--- START ---

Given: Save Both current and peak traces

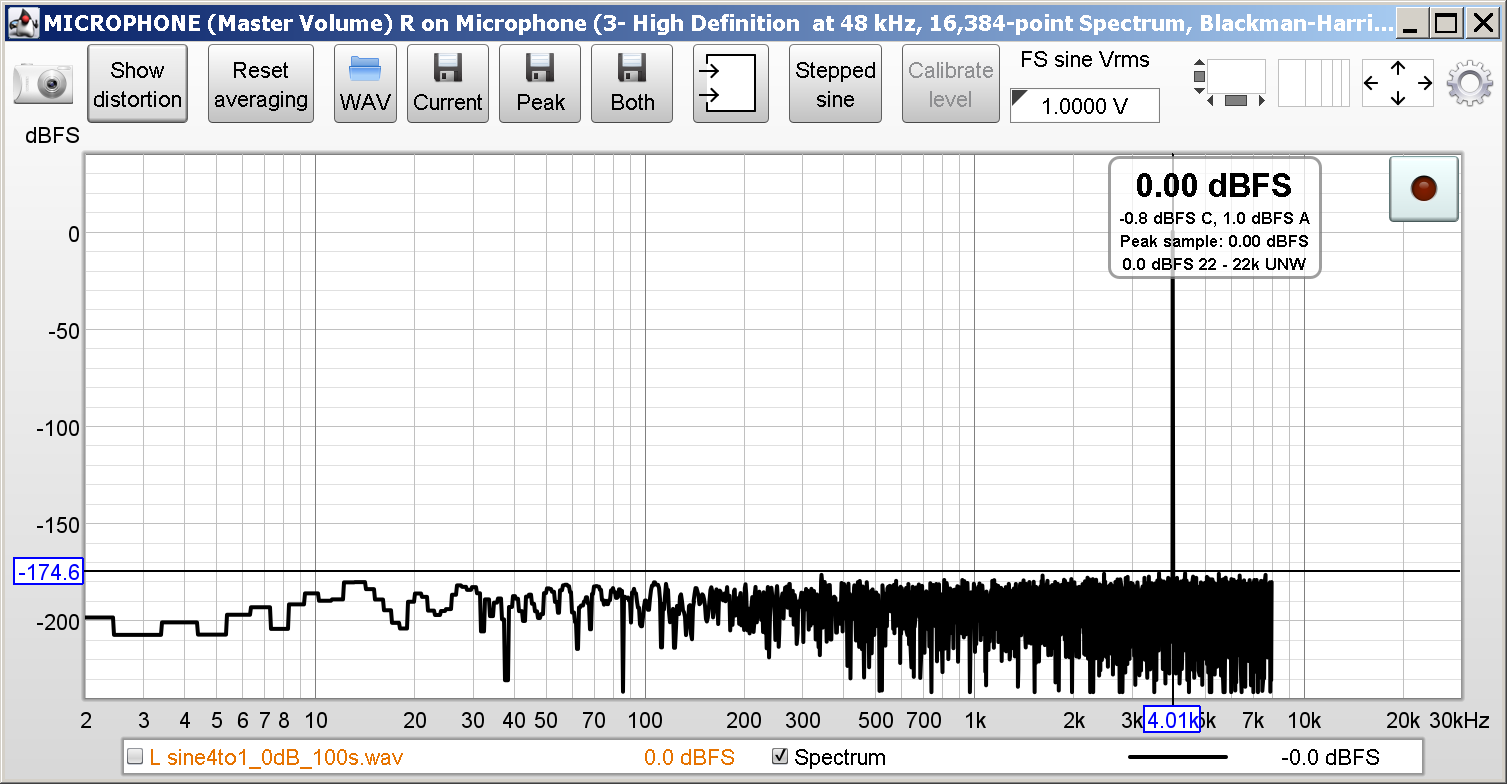Looking at the screenshot, I should point(632,84).
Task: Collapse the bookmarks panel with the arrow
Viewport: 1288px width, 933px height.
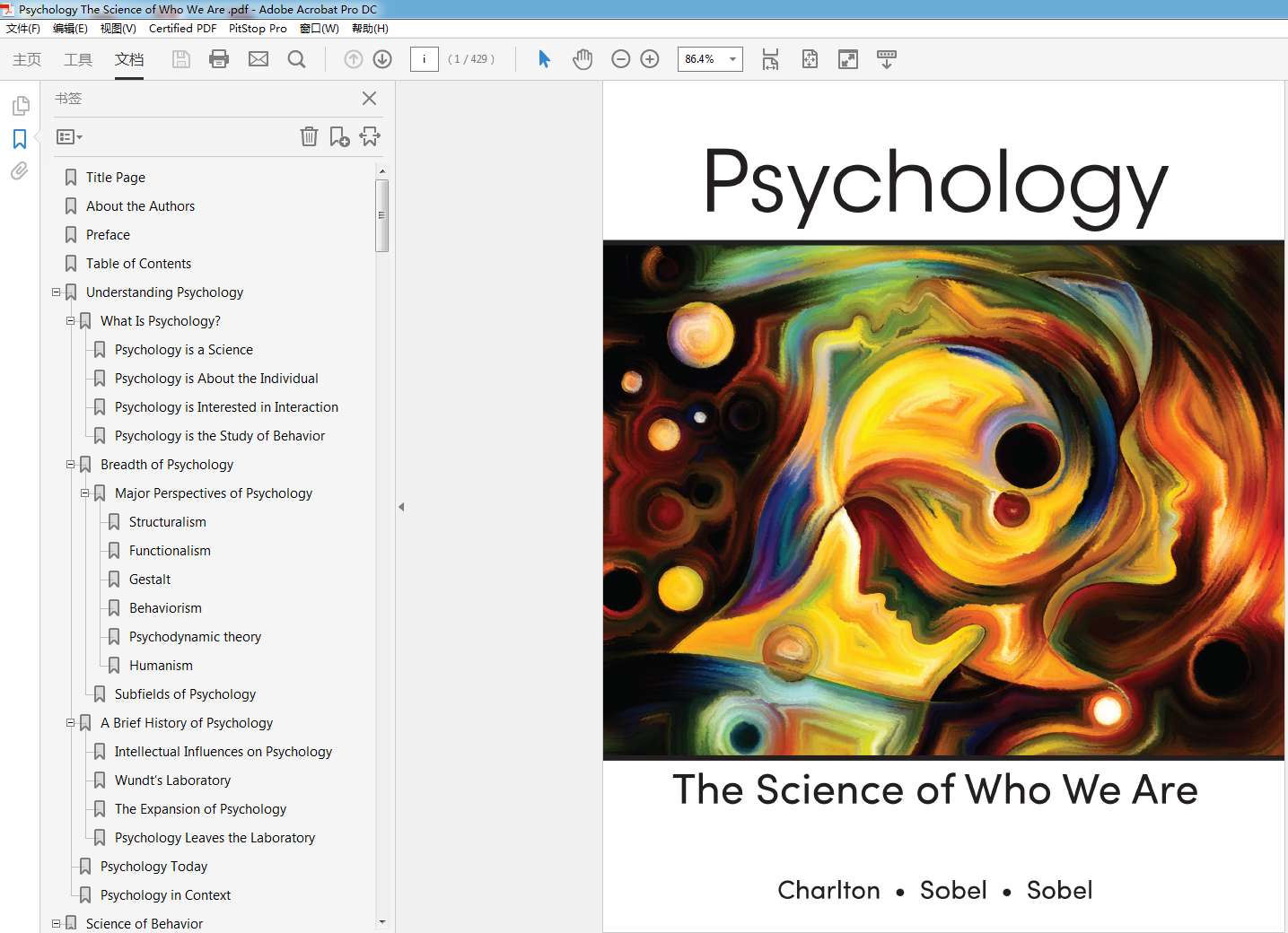Action: coord(401,506)
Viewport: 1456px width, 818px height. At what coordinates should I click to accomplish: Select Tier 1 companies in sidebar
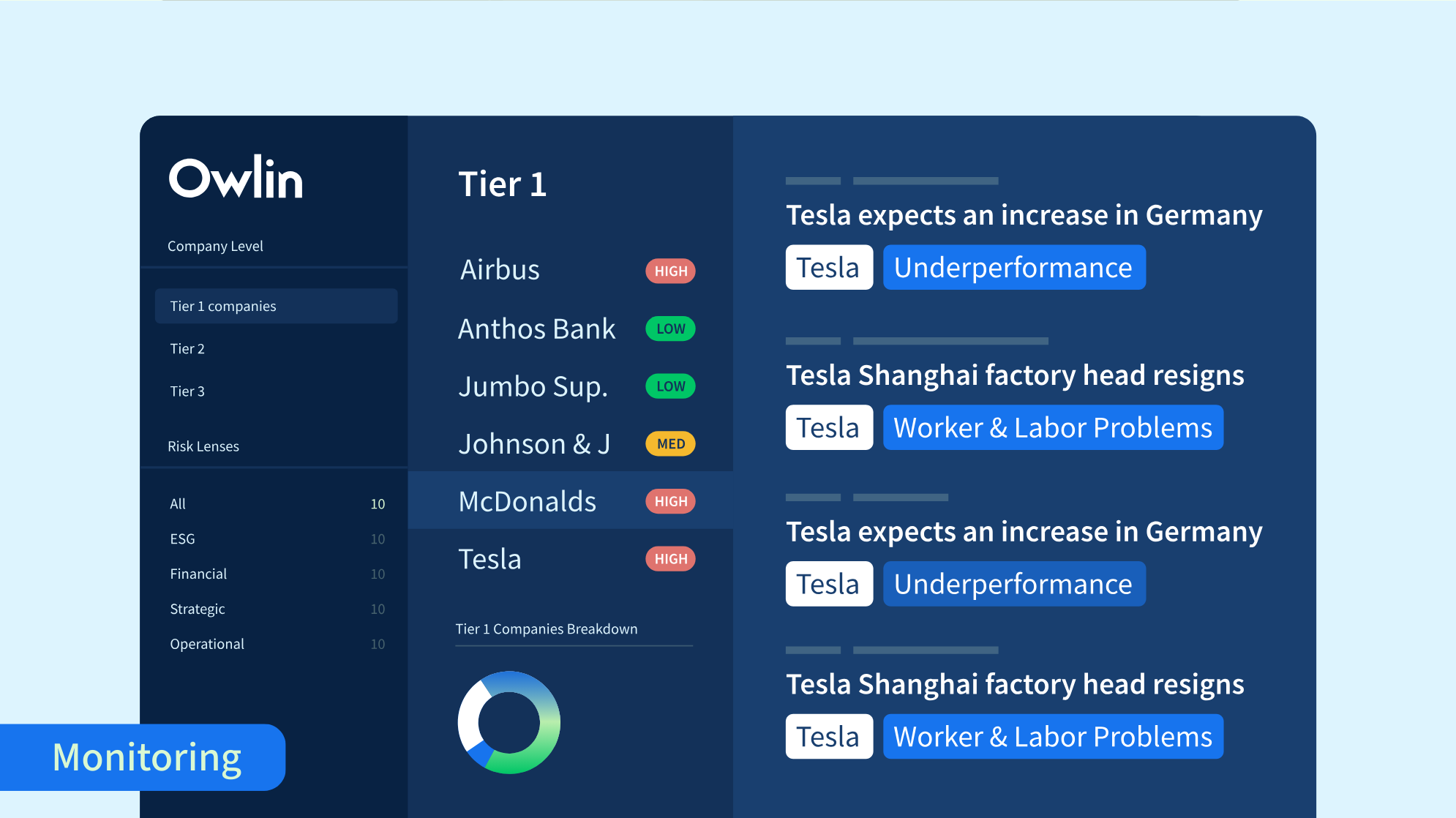pyautogui.click(x=276, y=306)
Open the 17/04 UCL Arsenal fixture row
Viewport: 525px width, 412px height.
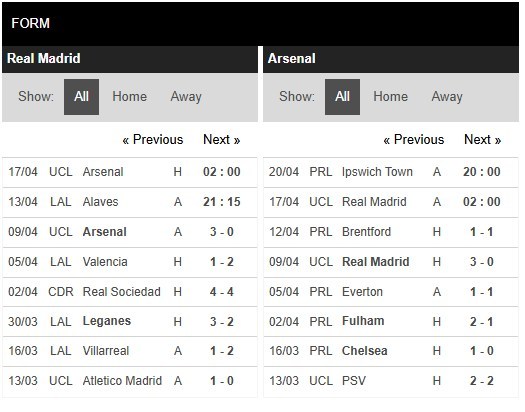(x=130, y=172)
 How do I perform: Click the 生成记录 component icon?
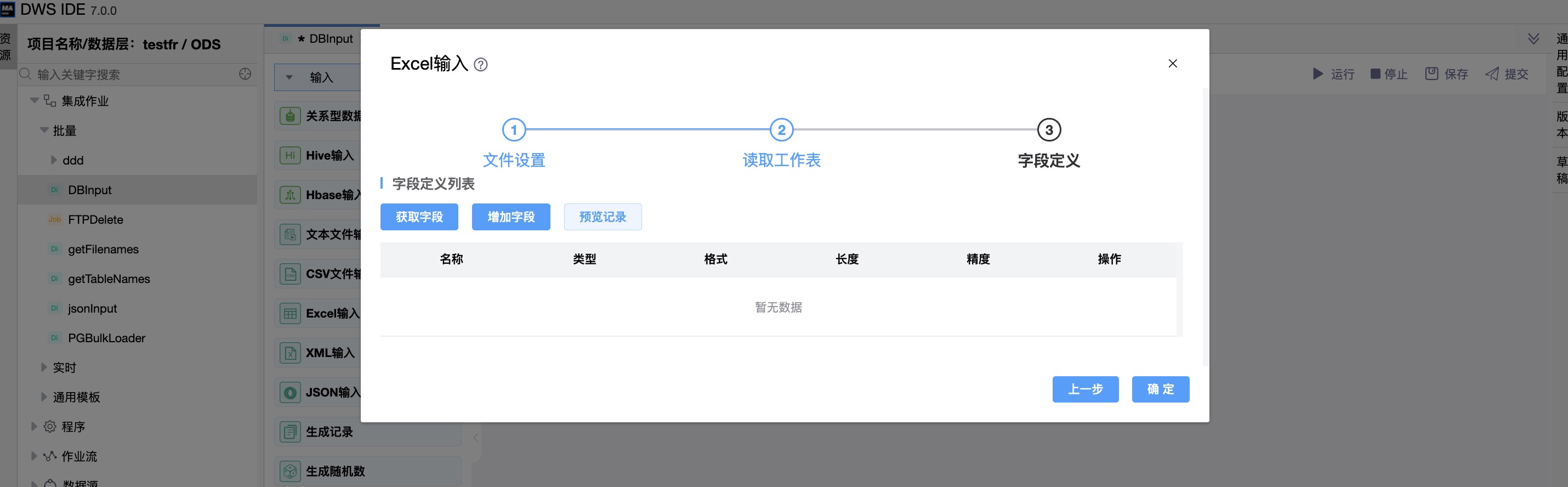[x=289, y=432]
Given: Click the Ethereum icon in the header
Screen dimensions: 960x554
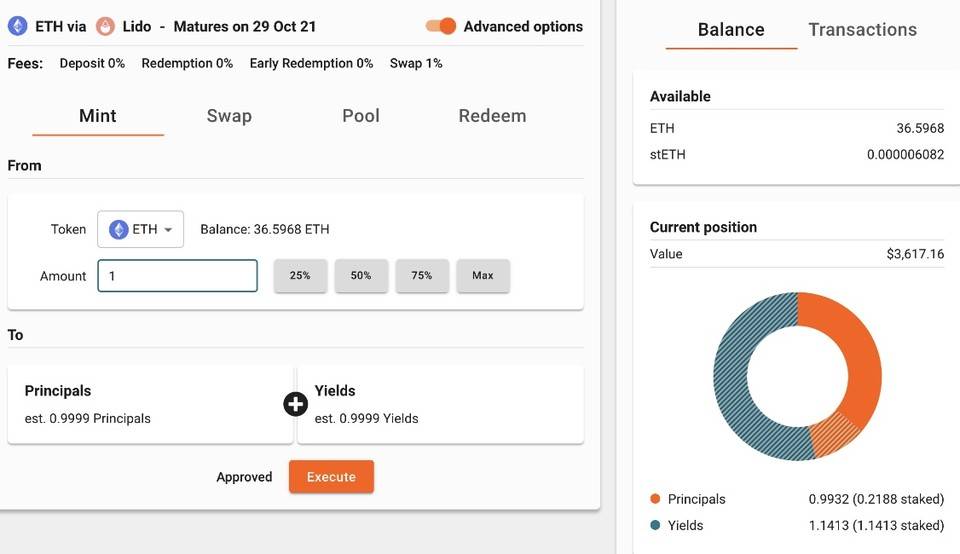Looking at the screenshot, I should (x=17, y=26).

--- END ---

> _Task item_: Once the line containing "Task: Collapse the" is located, write out exactly that line and each one after it to the end of the records above, excluding pictures and nothing else.

> _Task response_:
Task: Collapse the bookmarks panel with the arrow
Viewport: 1288px width, 933px height.
Action: coord(401,506)
Viewport: 1456px width, 818px height. At what coordinates should I click to accomplish: Select Tier 1 companies in sidebar
pyautogui.click(x=276, y=306)
Open the 17/04 UCL Arsenal fixture row
Viewport: 525px width, 412px height.
(x=130, y=172)
 How do I perform: Click the 生成记录 component icon?
[x=289, y=432]
Given: Click the Ethereum icon in the header
Screen dimensions: 960x554
Looking at the screenshot, I should (x=17, y=26).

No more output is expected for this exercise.